Er muss noch überzeugen, dass er ein Mann des Ausgleichs ist, der die Gräben im deutschen Fußball so klein wie möglich halten kann. Die geforderte Reform des DFB-Pokals, die Verhandlungen mit der Liga zum neuen Grundlagenvertrag, da muss Grindel seine Kompetenzen beweisen und dem wenig schmeichelhaften Ruf als Präsident auf Probe entgegentreten. Der Bundestag soll als Wendepunkt in die DFB-Geschichte eingehen.

Den größten und längsten Applaus hatte ausgerechnet sein Vorgänger Wolfgang Niersbach bekommen. Menschlich freue ihn dies, sagte Grindel. In der Sache bleibe aber bestehen, dass Niersbach in der WM-Affäre gravierende Fehler gemacht habe. Ob Grindel jemals die Popularitätswerte von Niersbach erreichen wird, muss ernsthaft bezweifelt werden.

Bayern hoffen auf gute Zusammenarbeit

Der FC Bayern München erhofft sich als einflussreichster deutscher Fußballverein mit dem neuen DFB-Präsidenten eine ähnlich fruchtbare Zusammenarbeit wie mit dessen Vorgänger.

"Herr Grindel hat sich den Delegierten sehr gut präsentiert. Seine Worte haben mir gefallen, und ich wünsche mir jetzt, dass als Folge der Wahl Reinhard Grindels Profis und Amateure harmonisch miteinander umgehen, so, wie das auch während der Amtszeit von Wolfgang Niersbach der Fall war", sagte Karl-Heinz Rummenigge, der Vorstandsvorsitzende des deutschen Rekordmeisters. "Ich möchte Reinhard Grindel im Namen von Bayern München zur Wahl gratulieren", äußerte Rummenigge.

Er wolle einen "neuen DFB bauen", beteuerte Grindel. An seiner Seite werden dabei Stephan Osnabrügge als sein Nachfolger als Schatzmeister und Friedrich Curtius - zuletzt Büroleiter von Niersbach - als Generalsekretär stehen. Ohne jede Gegenstimme fuhren beide noch bessere Ergebnisse als ihr Chef ein.

Die langen Schatten der WM-Affäre bestimmten die außerordentliche Versammlung. Die schwierige Beziehung zwischen Amateuren und Profis schien aber sogar noch akuter. Ligapräsident Reinhard Rauball kritisierte nochmals die Art und Weise der Kür von Grindel zum Kandidaten. "Es hat uns irritiert, wie ein Kandidat ohne vorherige Diskussion ausgerufen wurde. Wir wären gerne einbezogen worden", rügte Rauball. Damit setzte er einen Kontrapunkt zu allen Bemühungen, das Verhältnis harmonischer zu gestalten.
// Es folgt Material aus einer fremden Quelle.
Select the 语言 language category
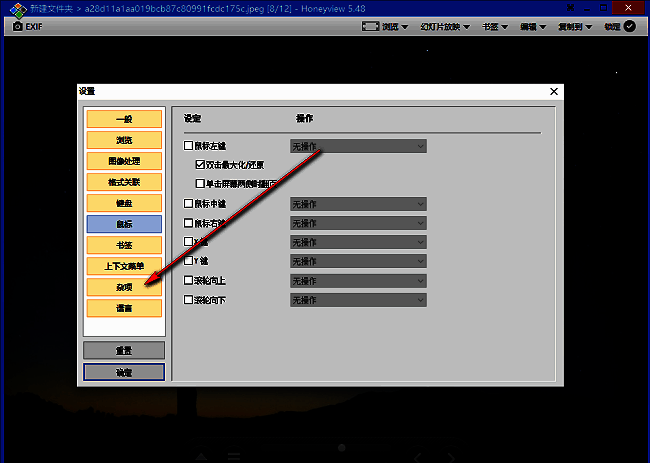Screen dimensions: 650x463 click(x=123, y=308)
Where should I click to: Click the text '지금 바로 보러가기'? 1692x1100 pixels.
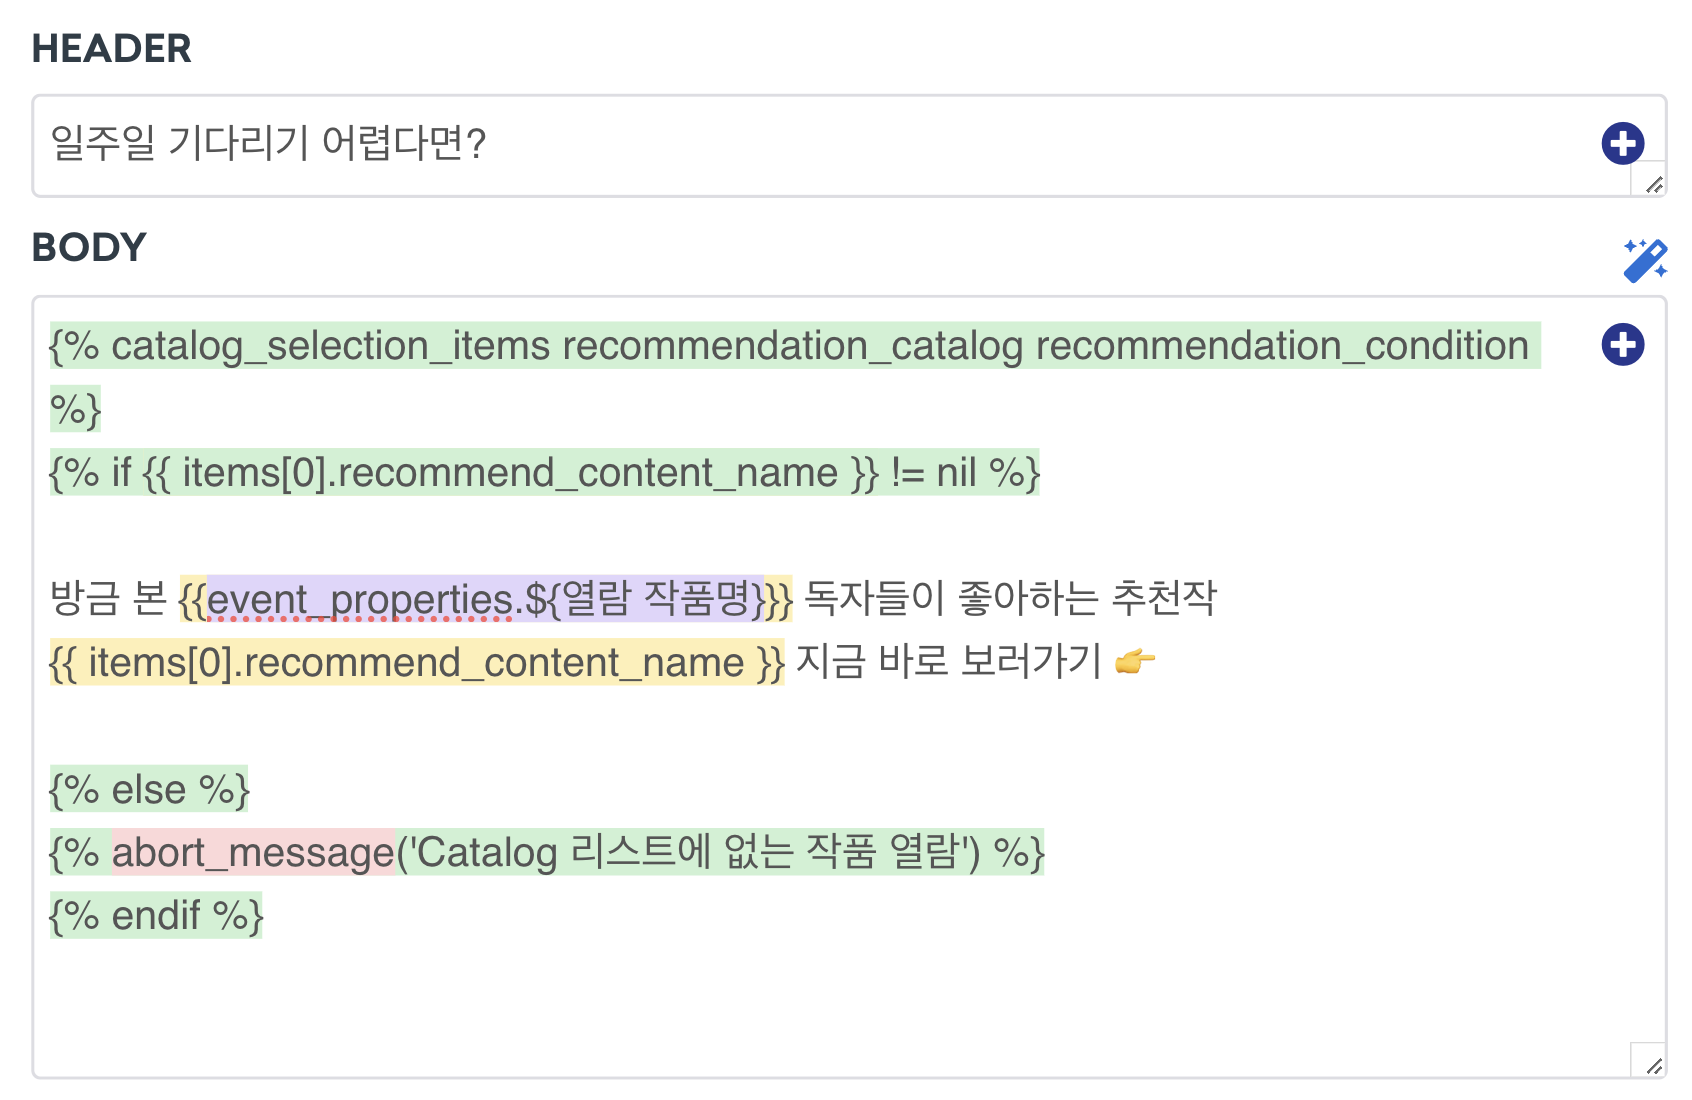pos(949,662)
Rauballs Kollege als bisheriger Interimschef, Rainer Koch, konnte bei der Kür des Kandidaten Grindel im November kein Fehlverhalten des Amateurlagers entdecken. "Es lag und liegt uns fern, über die Köpfe des Ligaverbandes hinweg, wichtige Entscheidungen zu treffen."
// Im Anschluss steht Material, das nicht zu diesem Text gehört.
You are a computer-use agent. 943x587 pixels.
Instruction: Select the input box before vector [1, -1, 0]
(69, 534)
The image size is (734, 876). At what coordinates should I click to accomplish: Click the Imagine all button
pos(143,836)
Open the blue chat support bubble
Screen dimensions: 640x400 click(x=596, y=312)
In seiner Rede betonte er zudem die großen Herausforderungen des Verbandes nach der WM-Affäre. "Hinter uns liegen Monate, die uns in den Grundfesten erschüttert haben", sagte Koch. Dennoch sei es gelungen, den "beinahe entgleisten DFB in den Schienen zu halten und neue Gleise zu legen."

Man werde alles daran setzen, "mögliche Steuernachforderungen so gering wie möglich ausfallen zu lassen", betonte Koch. Wegen einer falsch deklarierten Rückzahlung von 6,7 Millionen Euro an den Kreditgeber Robert Louis-Dreyfus über die Fifa im Zuge der Bewerbung für die Fußball-WM 2006 droht dem DFB weiterhin eine hohe Nachforderung der Finanzbehörden.

Diese Altlast wird auch Grindel beschäftigen. Sein Mandat als CDU-Bundestagsabgeordneter wird der frühere Journalist niederlegen, allerdings nicht sofort, wie er überraschend verkündete.

Bewerbung für die EM 2024 als "Leuchtturmprojekt"

Das "Leuchtturmprojekt" ist für Grindel die Bewerbung für die EM 2024. Auch hierfür müssten die Schatten des WM-Skandals beseitigt werden. "Die tiefgreifende und nachhaltige Aufklärung der Affäre rund um das Organisationskomitee der WM 2006 war und ist die notwendige Voraussetzung, um sich mit neuer Integrität für dieses Turnier bei der Uefa bewerben zu können", sagte Grindel.

Mit mehreren Strukturreformen will er die Konsequenzen aus der WM-Affäre ziehen und den Verband neu ausrichten. So soll es bis November eine DFB-Ethikkommission geben. Zudem sollen die operativen Geschäfte von den hauptamtlichen Verbandsmitarbeitern - statt wie bisher vom DFB-Präsidium - geführt und die Marketingaktivitäten in eine Gesellschaft ausgelagert werden.